JAKARTA – Warisan utang telah menanti Pemerintahan Presiden Terpilih Prabowo Subianto.
Utang tersebut merupakan warisan dari Presiden Jokowi.
Nilainya sangat fantastis.
Minimal dalam setahun harus siapkan Rp 800 Triliun.
Di masa kepemimpinan Presiden Jokowi utang Indonesia mengalami peningkatan tajam.
Bahkan, mendekati level berhaya.
Lonjakan utang itu terjadi di periode kedua Jokowi.
Tercatat selama tahun 2020, melonjak tajam dari tahun sebelumnya.
Kemudian pada tahun 2021 justru mengalami penambahan utang Rp 6.913,98 triliun.
Diperburuk dengan kondisi tahun 2024 kini sudah mencapai Rp 8.338,43.
Warisan Utang Era Jokowi: Prabowo Harus Bayar Rp800 Triliun Tiap Tahun
Menurut data April 2024 hal ini semakin buruk dengan meningkatnya rasio utang pemerintah terhadap PDB.
Sebelumhya, PDB hanya 30,6% dari PDB pada 2019 kini sudah 38,64% dari PDB pada April 2024.

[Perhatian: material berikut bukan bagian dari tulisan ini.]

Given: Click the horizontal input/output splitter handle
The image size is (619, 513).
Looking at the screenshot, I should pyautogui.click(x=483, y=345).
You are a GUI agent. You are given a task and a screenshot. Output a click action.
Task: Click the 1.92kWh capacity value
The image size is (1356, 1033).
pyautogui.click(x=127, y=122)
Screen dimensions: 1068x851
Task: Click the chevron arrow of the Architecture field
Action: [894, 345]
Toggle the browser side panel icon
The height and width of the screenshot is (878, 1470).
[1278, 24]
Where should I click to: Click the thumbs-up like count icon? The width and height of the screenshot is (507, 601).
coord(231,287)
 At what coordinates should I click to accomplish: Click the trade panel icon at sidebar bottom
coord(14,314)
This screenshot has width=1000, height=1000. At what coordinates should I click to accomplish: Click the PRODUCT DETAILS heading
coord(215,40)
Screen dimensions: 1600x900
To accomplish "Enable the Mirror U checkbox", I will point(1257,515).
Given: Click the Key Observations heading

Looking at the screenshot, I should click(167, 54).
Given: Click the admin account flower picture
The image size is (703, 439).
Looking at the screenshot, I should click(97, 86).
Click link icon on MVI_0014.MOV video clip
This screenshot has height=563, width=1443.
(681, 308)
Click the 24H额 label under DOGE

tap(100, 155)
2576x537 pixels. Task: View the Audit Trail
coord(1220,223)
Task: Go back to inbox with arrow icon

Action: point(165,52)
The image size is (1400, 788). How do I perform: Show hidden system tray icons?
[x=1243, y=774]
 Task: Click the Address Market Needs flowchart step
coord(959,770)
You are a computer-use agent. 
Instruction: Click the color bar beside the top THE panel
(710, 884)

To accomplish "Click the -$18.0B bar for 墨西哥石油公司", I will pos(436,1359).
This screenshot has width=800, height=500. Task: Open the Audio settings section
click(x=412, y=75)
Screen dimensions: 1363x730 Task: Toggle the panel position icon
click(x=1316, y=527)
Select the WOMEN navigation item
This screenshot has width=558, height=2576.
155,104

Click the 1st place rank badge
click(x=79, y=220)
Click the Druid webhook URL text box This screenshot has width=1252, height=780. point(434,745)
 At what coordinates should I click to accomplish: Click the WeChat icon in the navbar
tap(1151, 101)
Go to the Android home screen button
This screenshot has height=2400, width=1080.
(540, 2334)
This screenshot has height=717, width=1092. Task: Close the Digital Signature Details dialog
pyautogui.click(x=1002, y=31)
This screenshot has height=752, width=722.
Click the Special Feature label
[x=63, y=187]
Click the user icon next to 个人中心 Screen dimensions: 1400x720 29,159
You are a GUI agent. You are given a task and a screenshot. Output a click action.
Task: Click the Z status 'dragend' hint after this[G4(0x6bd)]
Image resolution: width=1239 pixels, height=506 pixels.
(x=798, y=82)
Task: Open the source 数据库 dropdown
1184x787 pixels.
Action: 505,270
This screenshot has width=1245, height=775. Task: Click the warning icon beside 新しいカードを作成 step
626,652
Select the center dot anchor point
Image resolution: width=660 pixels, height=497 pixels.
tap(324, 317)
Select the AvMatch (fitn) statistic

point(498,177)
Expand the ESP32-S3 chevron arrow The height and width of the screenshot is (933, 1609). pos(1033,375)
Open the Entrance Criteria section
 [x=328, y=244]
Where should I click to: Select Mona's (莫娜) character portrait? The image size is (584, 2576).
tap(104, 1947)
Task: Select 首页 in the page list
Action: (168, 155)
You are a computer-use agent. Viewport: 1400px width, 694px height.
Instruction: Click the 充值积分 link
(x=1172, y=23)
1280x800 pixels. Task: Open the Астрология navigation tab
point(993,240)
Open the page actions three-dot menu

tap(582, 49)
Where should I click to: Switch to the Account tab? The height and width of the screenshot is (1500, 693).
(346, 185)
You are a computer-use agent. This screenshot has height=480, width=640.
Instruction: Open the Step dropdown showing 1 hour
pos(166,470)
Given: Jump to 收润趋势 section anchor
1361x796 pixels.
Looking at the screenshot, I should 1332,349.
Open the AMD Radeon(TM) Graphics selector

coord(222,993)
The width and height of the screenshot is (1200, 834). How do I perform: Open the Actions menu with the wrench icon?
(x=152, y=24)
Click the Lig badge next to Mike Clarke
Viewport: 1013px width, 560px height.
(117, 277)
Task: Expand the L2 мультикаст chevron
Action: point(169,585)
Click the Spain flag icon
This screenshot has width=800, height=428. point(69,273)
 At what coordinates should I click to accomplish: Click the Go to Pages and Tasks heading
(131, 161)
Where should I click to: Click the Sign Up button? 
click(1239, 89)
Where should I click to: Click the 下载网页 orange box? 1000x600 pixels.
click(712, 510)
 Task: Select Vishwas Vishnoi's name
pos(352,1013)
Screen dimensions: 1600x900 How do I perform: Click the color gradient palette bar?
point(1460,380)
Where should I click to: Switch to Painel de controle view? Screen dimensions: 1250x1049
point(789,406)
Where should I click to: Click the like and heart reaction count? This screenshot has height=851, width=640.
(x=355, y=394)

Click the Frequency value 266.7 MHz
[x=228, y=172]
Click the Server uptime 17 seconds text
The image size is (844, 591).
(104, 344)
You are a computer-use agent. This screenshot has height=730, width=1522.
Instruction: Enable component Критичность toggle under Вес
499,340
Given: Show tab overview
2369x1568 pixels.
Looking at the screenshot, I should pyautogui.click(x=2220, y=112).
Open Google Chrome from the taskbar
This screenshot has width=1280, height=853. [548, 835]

Menanggapi hal itu, Ekonom Institute for Development of Economics and Finance (Indef) Eko Listiyanto memberikan penilaian.
Menurutnya, melihat kondisi ini membuat investor menjadi gusar.
Hal itu disebakan Presiden Terpilih Prabowo Subianto akan menaikkan rasio utang hingga 15 persen dari PDB.
Apabila rasio dinaikkan kata Eko maka risiko ekenomi yang dihadapi akan semakin tinggi.
“Jadi salah siapa kalau defisit diperlebar? Investor kabur,” paparnya bertanya.
Eko menjelaskan, level utang Indonesia saat ini telah mencapai 300 persen.
Padahal, International Monetary Fund (IMF) menetapkan batas rasio utang aman dari penerimaan adalah 150 persen.
“Jadi 2 kali lipat dari batas aman,” kata Eko.
Warisan Utang Meningkat Tajam
Hal senada disampaikan Ekonom senior Universitas Paramadina, Wijayanto Samirin.
Menurutnya, di masa Jokowi-lah utang Indonesia meningkat tajam.
Padahal, di Era Presiden SBY utang Indonesia sangat rendah.
Wijayanto menuding, Jokowi memanfaatkan kesempatan untuk terus menambah utang.
Komisi XI DPR RI bersama Menteri Keuangan Sri Mulyani sempat membahas utang Indonesia yang semakin bertambah.
Menurut Sri Mulyani, utang indonesia sudah sesuai dengan Undang-Undang (UU) Keuangan Negara.
Rasionya kata Menkeu dipatok sebesar 60% terhadap PDB.
Sri Mulyani justru menyebut rasio utang Indonesia masih sangat aman.
Indonesia menambah utang kata Sri karena pemerintah membutuhkan banyak anggaran terutama saat menghadapi Covid-19.
Menkeu menilai seharusnya yang perlu difokuskan adalah pengelolaan utang.
Terutama menjaga batas rasio sesuai undang-undang.
Wijayanto menilai pemerintah kerap menggunakan patoran rasio sebagai batas aman pengelolaan utang.
Padahal kata Wijayanto, patokan ini tidak sesuai untuk digunakan.
Mencurigai patokan tersebut, Wijayanto kemudian melakukan pengamatan.
Kemudian ditemukan fakta, bahwa patokan yang digunakan pemerintah mengacu pada masa awal Uni Eropa sepakat menggunakan mata uang tunggal Euro.
Wijayanto menilai pemerintah salah dalam melihat dan mengambil patokan.
“Kondisi ekonomi Indonesia dan Uni Eropa berbeda,” paparnya.
Perbedaan itu sangat mencolok kata Wijayanto terutama dari segi rasio perpajakan (tax ratio).
Indonesia rasio pajak saat ini baru mencapai angka 10,4%.
Sementara Uni Eropa mematok angka 60 persen dengan nilai rasio pajak 41%.
“Kalau mau fair seharusnya batas rasio di angka 15 persen,” terangnya.
Tapi pemerintah kata Wijayanto seakan tidak melihat fakta tersebut.
“Yang jelas setengah penerimaan pemerintah habis hanya untuk bayar utang,” pungkasnya.